A successful simulation of growth, yield, and floret yield of two safflower cultivars under field conditions in southwestern Germany with a modified DSSAT CROPGRO safflower model was achieved in this study. Model parameters were modified using field data of two cultivars grown in Germany in two years. Importantly, the model with new parameters continued to simulate well the original safflower experiments in the DSSAT, on which the prior default model parameters had been set. The newly-modified species, ecotype, and cultivar parameter files should be included in the next DSSAT model release for safflower. The introduction of the new variables PETALX, HIPIN, and HIPMX into the model made it possible to predict the floret yield at different harvest times over the flowering time separately for two cultivars.

However, further research is needed to validate the modified model, and above all, the new tool for predicting the floret yield.

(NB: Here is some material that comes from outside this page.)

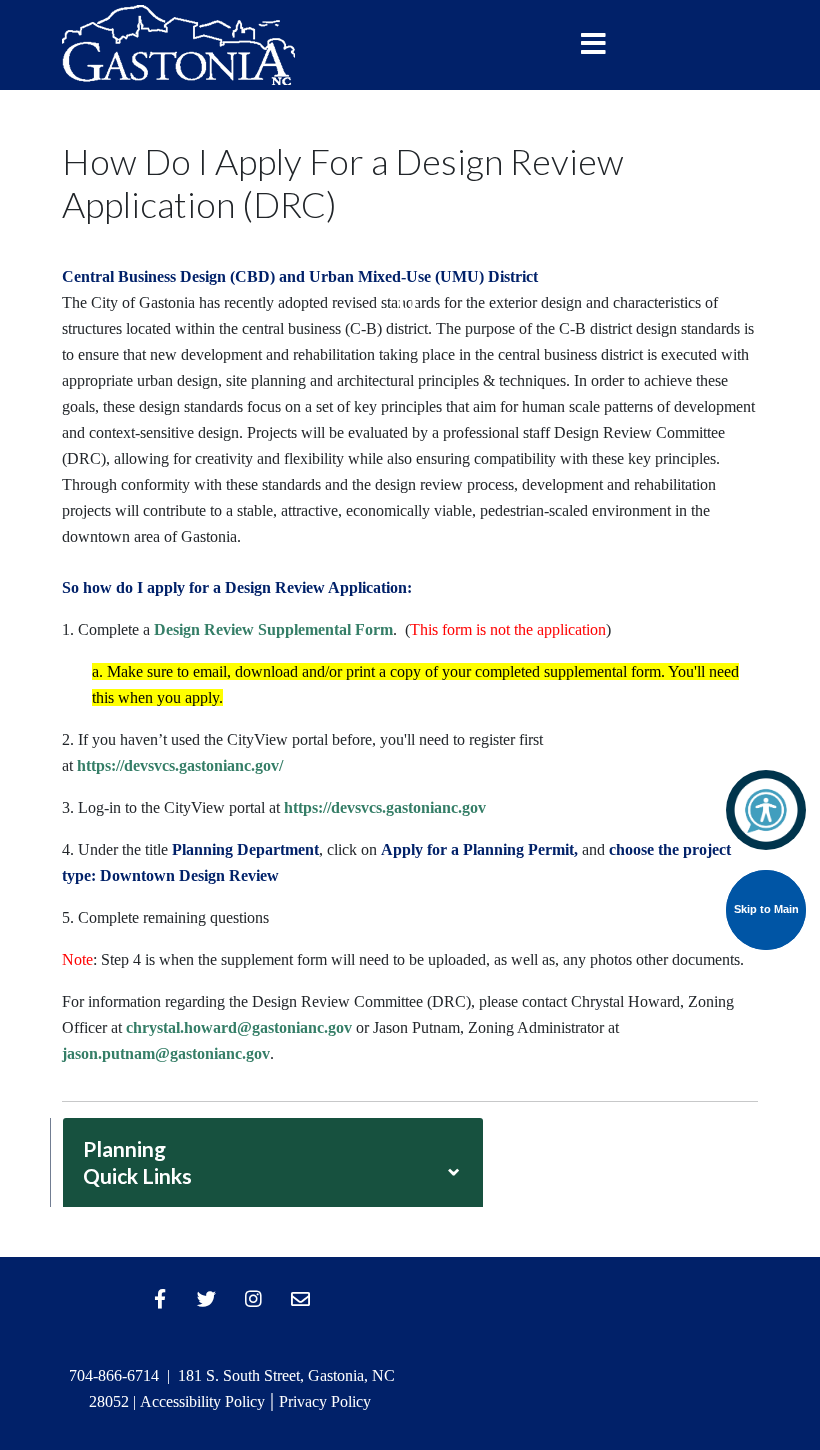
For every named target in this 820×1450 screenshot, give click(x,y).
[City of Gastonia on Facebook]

The performance of the model to predict floret yield should be tested with other independent data, because it has worked well under good weather conditions so far (2018), but only fairly under suboptimal conditions (2017, rain during flowering). The differentiation of the model between the cultivation systems (sowing density and row spacing) and cultivars should be further evaluated with additional experiments, as the number of branches and, thereby, also the number of capitula are influenced by plant spacing [3,64,65,66]. Water balance was turned on and a light water stress occurred in 2018, three weeks prior to physiological maturity, which could have reduced the final biomass and pod mass in 2018. Therefore, further evaluation under water deficit situations would be appropriate. The N balance was not simulated because of the low number of data values of tissue nitrogen concentration, lack of nitrogen treatments in the field trials, insecurity associated with soil N mineralization, and because the default safflower model had been simulated with N balance turned off [27]. In future studies, attention should be paid to the N balance, and the model should be tested with N fertility treatments, including zero N treatments, as well as careful initial conditions and soil N measurements. Emphasis should be placed in future experiments on recording the number of seeds, seed weight, and the development of seeds in general, to be able to improve this part of the model even further.